Her research largely intersects the study of cardiovascular disease and physiology with functional genomics, which tries to understand the functions of genes in a cell and how those functions apply to an entire organism's biology.

"I am trying to ask questions about physiology in ways that we were never able to do before, by using new genetic tools," said Davisson. "These new tools are just much more specific in terms of how we can target them."

For example, one of Davisson's many projects looks at how too many free radicals called superoxides (highly reactive and unstable molecules that have no charge) might play a role in overactivating certain brain pathways, which, in turn, may influence hypertension and heart failure. She and her colleagues engineered a virus that encodes for a gene to make a superoxide-scavenging protein. They targeted this virus to a tiny, specific region in the mouse forebrain (called the subfornical organ) that is known to send neural signals to other brain regions that release hormones that impact blood vessels, the heart and kidney. Scientists suspected that superoxides served as signaling molecules in this region and excited activity. The researchers found that superoxide-scavenging proteins prevented certain forms of hypertension. These proteins also helped prevent overactivity of the sympathetic nervous system after a heart attack, which can lead to further heart failure.
==*==
### THE PROBLEM:
Return the passage above about Davisson's research in full, word for word.
==*==
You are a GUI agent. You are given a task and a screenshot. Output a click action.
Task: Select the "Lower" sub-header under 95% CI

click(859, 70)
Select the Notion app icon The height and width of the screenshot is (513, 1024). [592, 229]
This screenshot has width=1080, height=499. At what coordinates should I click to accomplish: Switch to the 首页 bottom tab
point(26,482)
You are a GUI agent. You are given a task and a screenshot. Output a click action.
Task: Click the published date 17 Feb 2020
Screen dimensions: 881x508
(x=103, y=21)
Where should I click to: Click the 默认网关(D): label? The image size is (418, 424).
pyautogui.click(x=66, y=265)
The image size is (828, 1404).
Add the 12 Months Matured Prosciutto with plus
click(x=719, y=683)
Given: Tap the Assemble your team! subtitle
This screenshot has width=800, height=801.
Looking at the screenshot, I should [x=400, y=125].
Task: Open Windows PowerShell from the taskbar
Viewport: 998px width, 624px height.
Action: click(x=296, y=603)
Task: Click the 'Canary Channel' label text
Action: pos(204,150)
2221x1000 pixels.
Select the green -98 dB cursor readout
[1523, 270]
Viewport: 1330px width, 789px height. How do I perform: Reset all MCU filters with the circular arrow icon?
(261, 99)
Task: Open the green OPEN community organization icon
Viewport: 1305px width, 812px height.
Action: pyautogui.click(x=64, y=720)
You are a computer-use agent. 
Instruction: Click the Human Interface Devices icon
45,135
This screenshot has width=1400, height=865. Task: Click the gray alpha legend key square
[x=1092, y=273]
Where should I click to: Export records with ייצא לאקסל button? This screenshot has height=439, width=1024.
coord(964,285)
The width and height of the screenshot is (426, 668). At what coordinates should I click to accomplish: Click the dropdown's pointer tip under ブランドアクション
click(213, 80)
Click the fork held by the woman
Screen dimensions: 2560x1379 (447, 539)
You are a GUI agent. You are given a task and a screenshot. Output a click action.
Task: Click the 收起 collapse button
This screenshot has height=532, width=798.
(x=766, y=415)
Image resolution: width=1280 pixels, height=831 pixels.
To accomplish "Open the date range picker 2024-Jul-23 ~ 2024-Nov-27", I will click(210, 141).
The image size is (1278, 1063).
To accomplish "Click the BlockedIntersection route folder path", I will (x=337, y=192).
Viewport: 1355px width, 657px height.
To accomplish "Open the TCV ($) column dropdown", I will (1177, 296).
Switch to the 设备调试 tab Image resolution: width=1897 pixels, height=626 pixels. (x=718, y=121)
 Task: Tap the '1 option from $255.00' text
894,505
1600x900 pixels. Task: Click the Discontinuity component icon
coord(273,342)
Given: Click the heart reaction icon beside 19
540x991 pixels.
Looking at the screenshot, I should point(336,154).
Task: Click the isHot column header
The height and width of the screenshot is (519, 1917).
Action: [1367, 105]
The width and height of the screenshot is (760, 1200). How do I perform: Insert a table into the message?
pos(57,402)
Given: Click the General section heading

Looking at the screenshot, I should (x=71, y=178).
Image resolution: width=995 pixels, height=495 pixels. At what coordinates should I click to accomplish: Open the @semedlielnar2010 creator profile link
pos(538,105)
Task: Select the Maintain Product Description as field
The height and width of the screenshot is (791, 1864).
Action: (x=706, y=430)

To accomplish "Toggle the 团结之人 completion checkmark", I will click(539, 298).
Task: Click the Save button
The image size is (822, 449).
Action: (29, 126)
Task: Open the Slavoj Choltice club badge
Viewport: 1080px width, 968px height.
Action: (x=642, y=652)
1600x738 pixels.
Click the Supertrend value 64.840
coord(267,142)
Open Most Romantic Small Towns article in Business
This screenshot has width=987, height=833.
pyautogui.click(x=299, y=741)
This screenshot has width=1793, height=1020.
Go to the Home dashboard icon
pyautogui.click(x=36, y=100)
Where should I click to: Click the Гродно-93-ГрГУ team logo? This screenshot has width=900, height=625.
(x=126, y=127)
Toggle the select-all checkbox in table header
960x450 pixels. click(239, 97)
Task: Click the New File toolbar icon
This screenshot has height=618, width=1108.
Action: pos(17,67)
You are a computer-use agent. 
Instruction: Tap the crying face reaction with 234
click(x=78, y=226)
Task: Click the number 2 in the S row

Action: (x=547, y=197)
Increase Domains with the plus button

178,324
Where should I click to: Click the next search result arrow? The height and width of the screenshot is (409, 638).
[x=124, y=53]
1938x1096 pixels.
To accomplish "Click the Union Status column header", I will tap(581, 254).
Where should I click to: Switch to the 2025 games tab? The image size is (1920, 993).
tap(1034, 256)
==*==
### EXPECTED ANSWER:
Her research largely intersects the study of cardiovascular disease and physiology with functional genomics, which tries to understand the functions of genes in a cell and how those functions apply to an entire organism's biology.

"I am trying to ask questions about physiology in ways that we were never able to do before, by using new genetic tools," said Davisson. "These new tools are just much more specific in terms of how we can target them."

For example, one of Davisson's many projects looks at how too many free radicals called superoxides (highly reactive and unstable molecules that have no charge) might play a role in overactivating certain brain pathways, which, in turn, may influence hypertension and heart failure. She and her colleagues engineered a virus that encodes for a gene to make a superoxide-scavenging protein. They targeted this virus to a tiny, specific region in the mouse forebrain (called the subfornical organ) that is known to send neural signals to other brain regions that release hormones that impact blood vessels, the heart and kidney. Scientists suspected that superoxides served as signaling molecules in this region and excited activity. The researchers found that superoxide-scavenging proteins prevented certain forms of hypertension. These proteins also helped prevent overactivity of the sympathetic nervous system after a heart attack, which can lead to further heart failure.